I came to the conclusion that either the exhorter-in-chief didn’t know what he was talking about, or his advice was predicated on a number of possibilities; that I lived with my parents, that I had a Sugar Daddy, that I was a Trustafarian, or that I had already sold my first company and was investing the millions I’d made into my Idea from the bespoke confines of my luxury co-living space – although in that case, I wondered why I should bugger around with angels.

 

And so back to social media.

 

Of course it’s possible to develop a devoted Twitter following, who not only like your every cat photo, but also pre-order your book by the hundred thousand, but that road is not one the pre-published author can easily follow.


All the strategies I read about How To Get There though, offer unhelpful examples of how X or Y raked in the likes, followers and later, the spondoolies, by setting up their account, without acknowledging that when X or Y ‘first’ took to social media, they brought with them a name and an audience, and so yes, OF COURSE, that first book chapter was eagerly read by tens of thousands and NATURALLY, that Kickstarter campaign broke all records. Or that X was  Ariana HuffingtonOr 13, and so all their friends, and friends’ friends to infinity and beyond, already spent all day doom-scrolling social media following, liking and reposting anyway.

But I’m not one for despair and so I came up with a new plan.
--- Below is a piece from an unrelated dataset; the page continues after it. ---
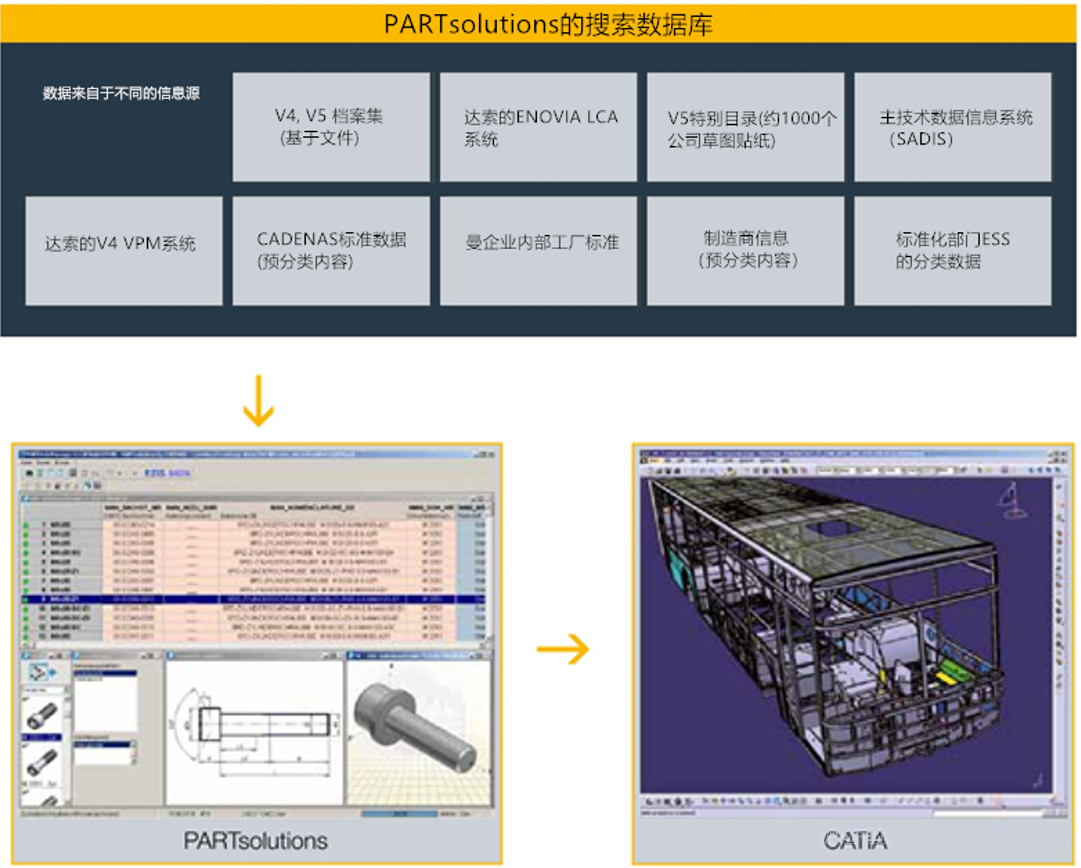Pick the 标准化部门ESS的分类数据 tile
The width and height of the screenshot is (1081, 868).
pos(953,251)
Rather than Tweeting about my book or retweeting random fantasy/scifi-ish things, I’m going to focus part of my social media time on promoting fellow authors. Less in the hope that when it comes time, they will return the favour, but because I want my Twitter feed to be more than memes, writer uplifts, and TMI pleas.

 

And so I’m working on a VERY short author interview vlog show. I’m thinking 4-5 minutes, which will combine irreverent, rapid-fire Q&A, followed by the author chatting about their book, that can be posted in its entirety here, and broken up into chunks for social media.Think of it as a kind of quiz show-meets-book promo. 
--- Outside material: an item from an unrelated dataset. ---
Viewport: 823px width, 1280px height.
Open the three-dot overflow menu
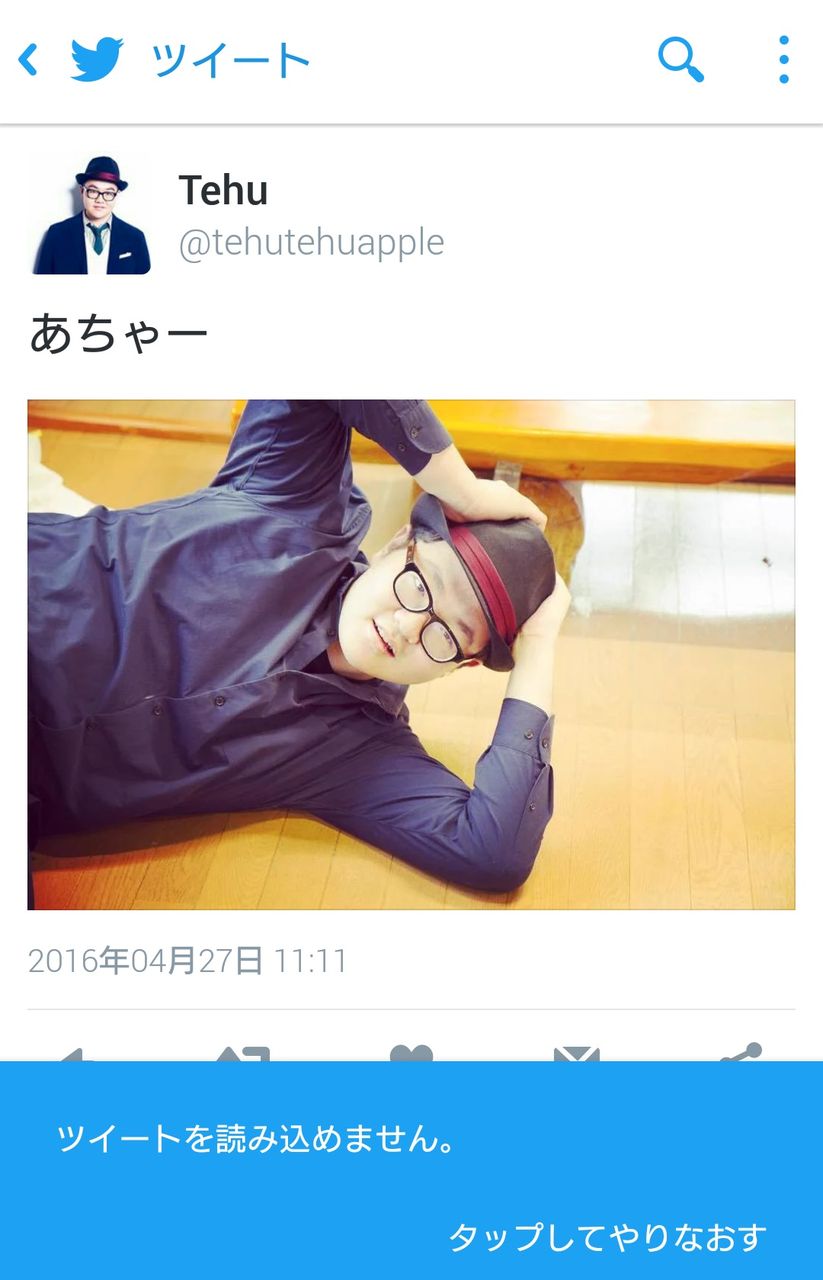(783, 60)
The idea just came to me this week, so I’m still fleshing out questions, and thinking about the format, as well as ways to minimise my face time – for Mr. DeMille, I am not sure I’ll ever be ready for my close-up – but I think it could be fun, a chance to meet fellow authors and help them promote their books. And who knows, it might even bring me the followers that for now, have no real reason to follow me meaningfully, when there are so many others out there.

  

As ever, do let me know what you think. And if there’s a question you think I should include in the Q&A, let me know, too.